Let's expand $\arctan$ as a power series around 0 as you already did. As the power series for $\arctan$ has a radius of convergence of 1, we have to distinguish cases: $$ \arctan x = \begin{cases} x + \Theta(x^3), & \text{ if } |x| < 1 \\ \pi/4, & \text{ if } x = 1 \\ \pi/2 + \Theta(x^{-1}), & \text{ if } x > 1 \\ \end{cases}$$

This means we have according cases $a$: $$ \arctan(n^a) = \begin{cases} n^a + \Theta(n^{3a}), & \text{ if } a < 0 \\ \pi/4, & \text{ if } a = 0 \\ \pi/2 + \Theta(n^{-a}), & \text{ if } a > 0 \\ \end{cases}$$

In the remainder, I will analyze the 1st case; the remaining cases are similar and you can work them out on your own.

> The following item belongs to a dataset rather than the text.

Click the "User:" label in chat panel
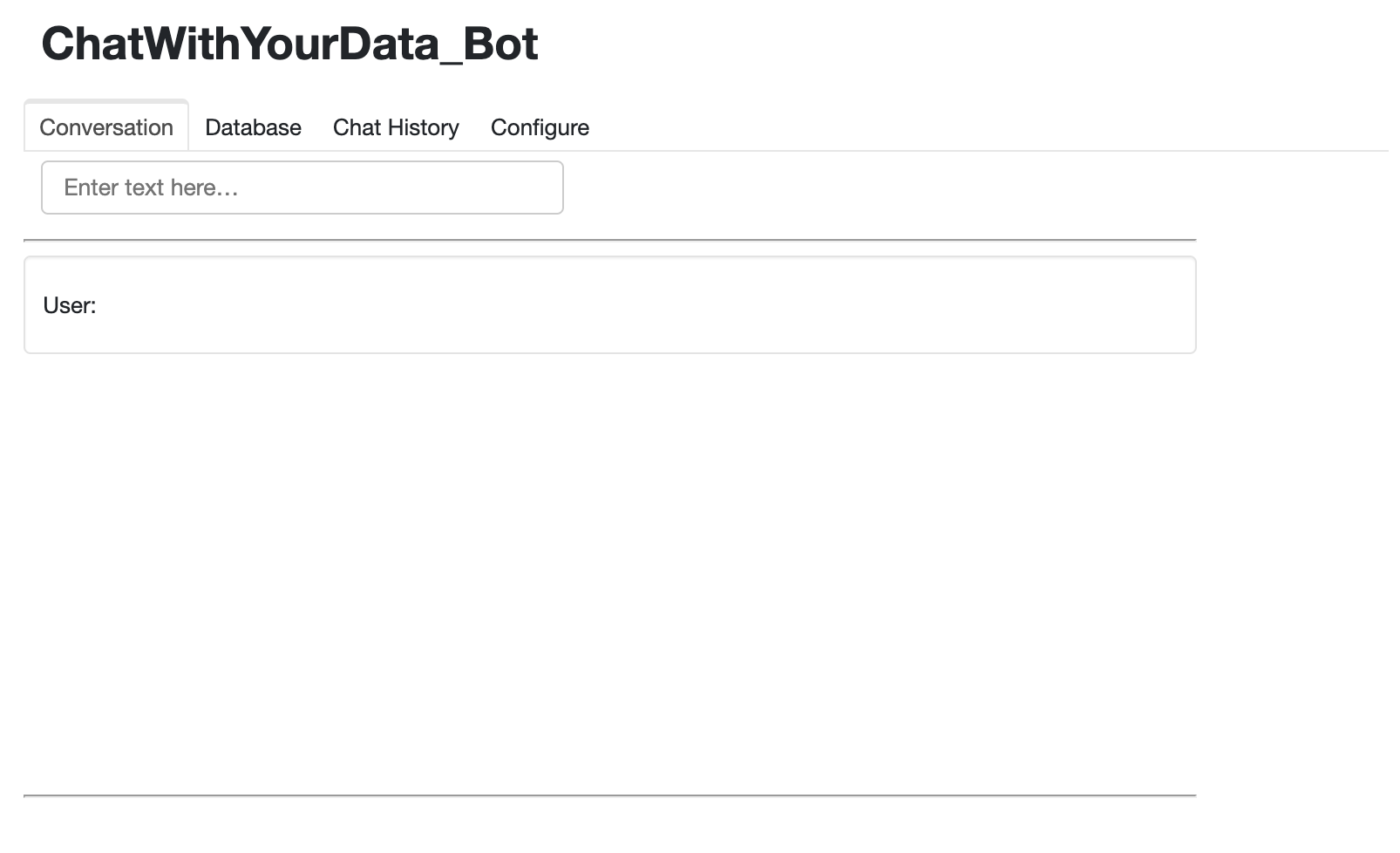Screen dimensions: 1400x853 tap(70, 305)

In the 1st case, we have:

$$\begin{align} \frac{\arctan(n^a)}{n^b}x^n &\stackrel{a<0}= \frac{n^a+\Theta(n^{3a})}{n^b}x^n \\ &= \big(n^{a-b} + \Theta(n^{3a-b}) \big)x^n \tag 1 \end{align}$$

Notice that the radius of convergence $R$ of $$\sum_{k=1}^\infty n^c x^n \tag 2$$ is $R(c)=1$, regardless of the value of $c\in\Bbb R$. Now the sum over $(1)$ consists basically of two such sums of kind $(2)$, each of which has radius of convergence of 1 regardless of $a$ and $b$. In particular, sum over $(1)$ converges if $|x|<1$ and diverges if $|x|>1$ regardless of $a$ and $b$.

The only case where $a$ and $b$ play a role are the cases $|x|=1$:

• If $x=1$, then sum of $(1)$ converges iff $a-b < -1$.
• If $x=-1$, then sum of $(1)$ converges iff $a-b \leqslant -1$.

As already said, the cases of $a\geqslant 1$ are similar.

Answer 2

It is simple using: ${\displaystyle r=\lim _{n\to \infty }\left|{\frac {c_{n}}{c_{n+1}}}\right|}$.

$$ {\frac {c_{n}}{c_{n+1}}} = \frac{\arctan n^a}{\arctan (n+1)^a} \cdot \frac{(n+1)^b}{n^b} = \frac{\arctan n^a}{\arctan (n+1)^a} \left(\frac{n+1}n\right)^b. $$

Now we calculate the radius of convergence: $r$:

If $b>0$, $$ \lim_{n\to\infty} \left|{\frac {c_{n}}{c_{n+1}}}\right| = \frac{\lim_{n\to\infty}\arctan n^a}{\lim_{n\to\infty}\arctan (n+1)^a} \lim_{n\to\infty}\left(\frac{n+1}n\right)^a = \frac{\pi/2}{\pi/2} \left(\lim_{n\to\infty}\frac{n+1}n\right)^a=1^a=1. $$

If $b=0$, $$ \lim_{n\to\infty}\left|{\frac {c_{n}}{c_{n+1}}}\right| = \frac{\arctan 1}{\arctan 1} \lim_{n\to\infty}\left(\frac{n+1}n\right)^a = \left(\lim_{n\to\infty}\frac{n+1}n\right)^a=1. $$

If $b<0$, the limit $\lim_{n\to\infty} \frac{\arctan n^a}{\arctan (n+1)^a}$ can be calculated by L'Hopital's rule and it would be $1$. Thus, $$ {\lim_{n\to\infty}\left|{\frac {c_{n}}{c_{n+1}}}\right|} = 1. $$

Therefore, the radius of convergence is $1$ for any $a,b \in \mathbb R$.